■ **WORK REQUEST**
Go to the line in the entries below that holds "Given: Switch chart period to 周" and repeat exactly from there through the line that holds "Task: Open the 3D navigation item", inclusive.

**** GIVEN RECORDS ****

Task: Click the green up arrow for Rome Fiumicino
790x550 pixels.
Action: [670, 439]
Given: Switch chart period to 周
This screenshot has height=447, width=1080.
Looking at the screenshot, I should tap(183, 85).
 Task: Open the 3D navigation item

****
**** GIVEN RECORDS ****

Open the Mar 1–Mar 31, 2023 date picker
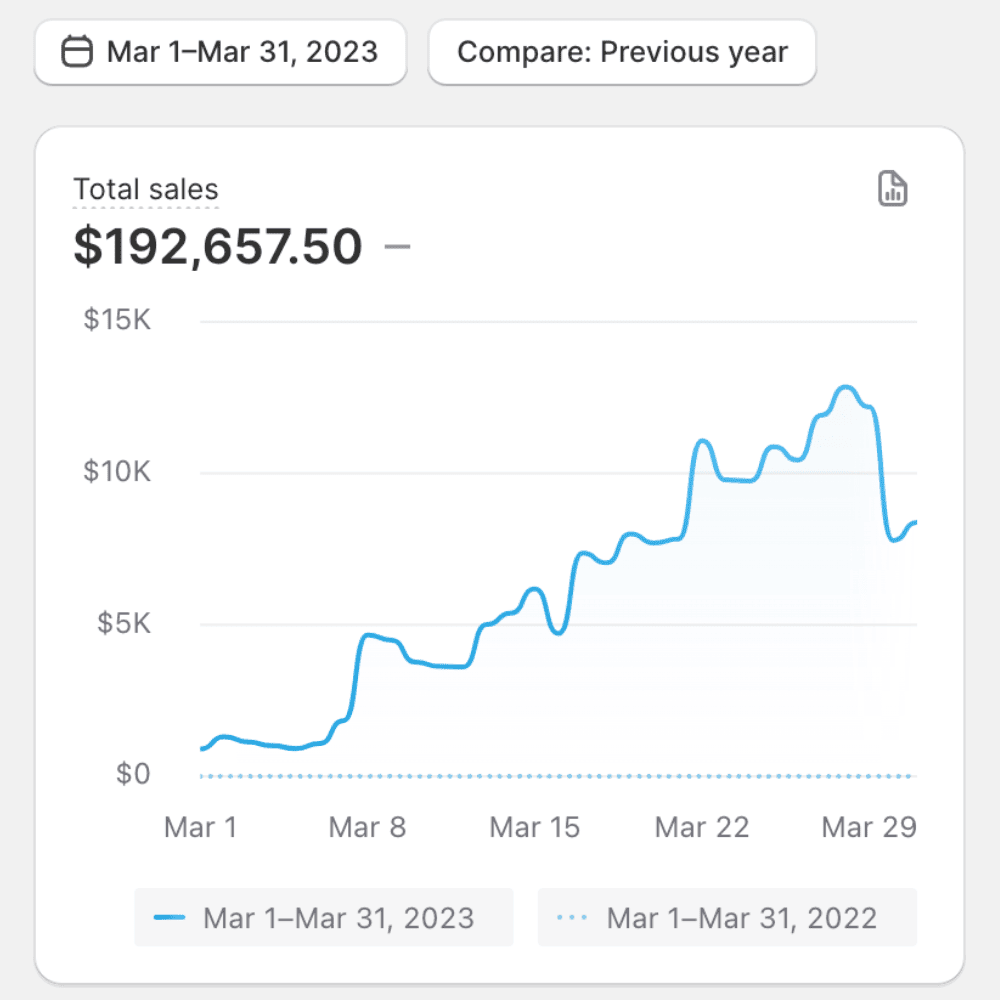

****
**** GIVEN RECORDS ****

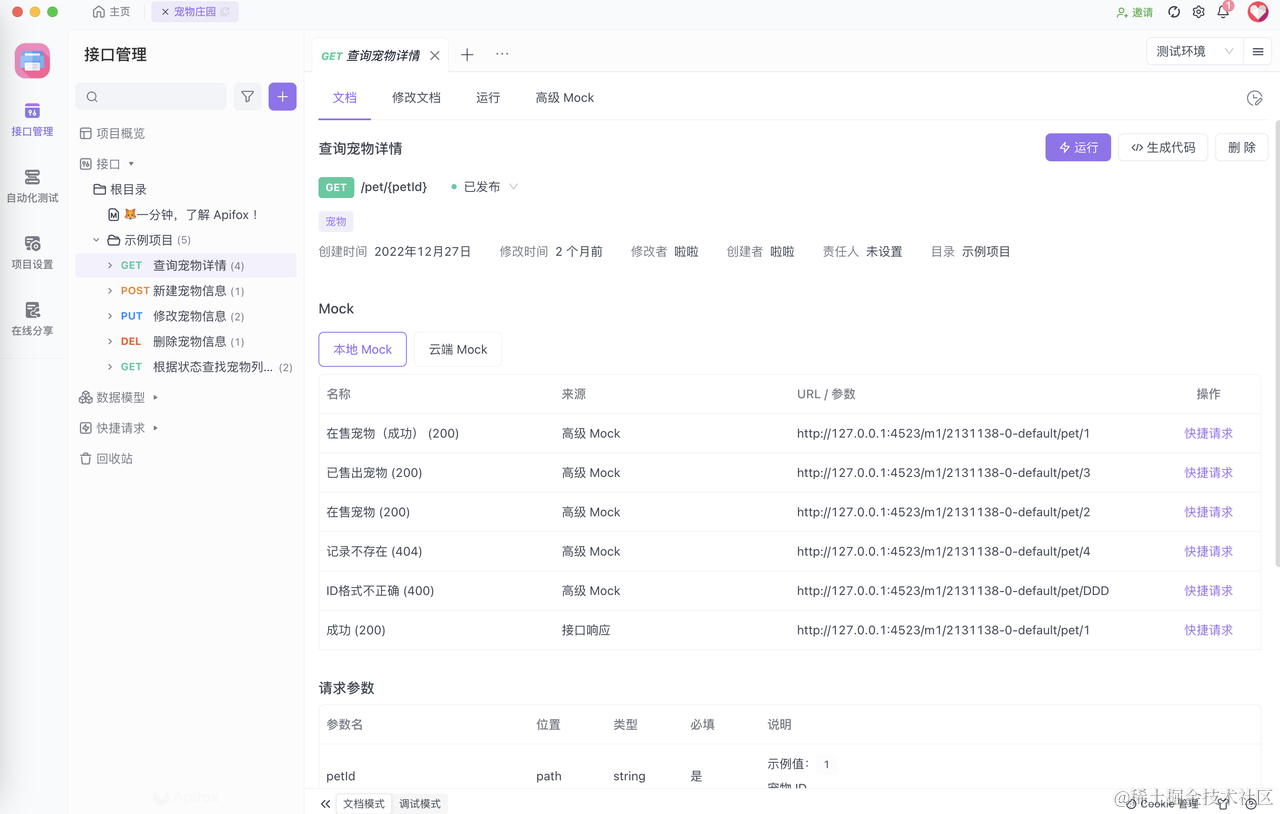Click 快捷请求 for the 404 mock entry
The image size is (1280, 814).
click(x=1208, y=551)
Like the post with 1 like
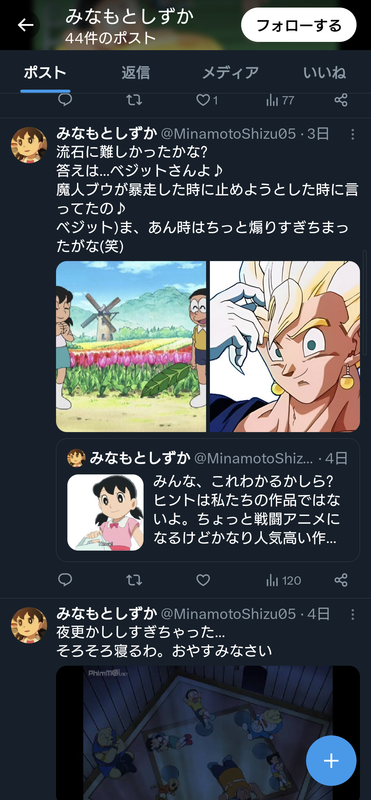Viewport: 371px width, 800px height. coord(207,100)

****

■ **RESULT**
Given: Switch chart period to 周
This screenshot has height=447, width=1080.
Looking at the screenshot, I should tap(183, 85).
 Task: Open the 3D navigation item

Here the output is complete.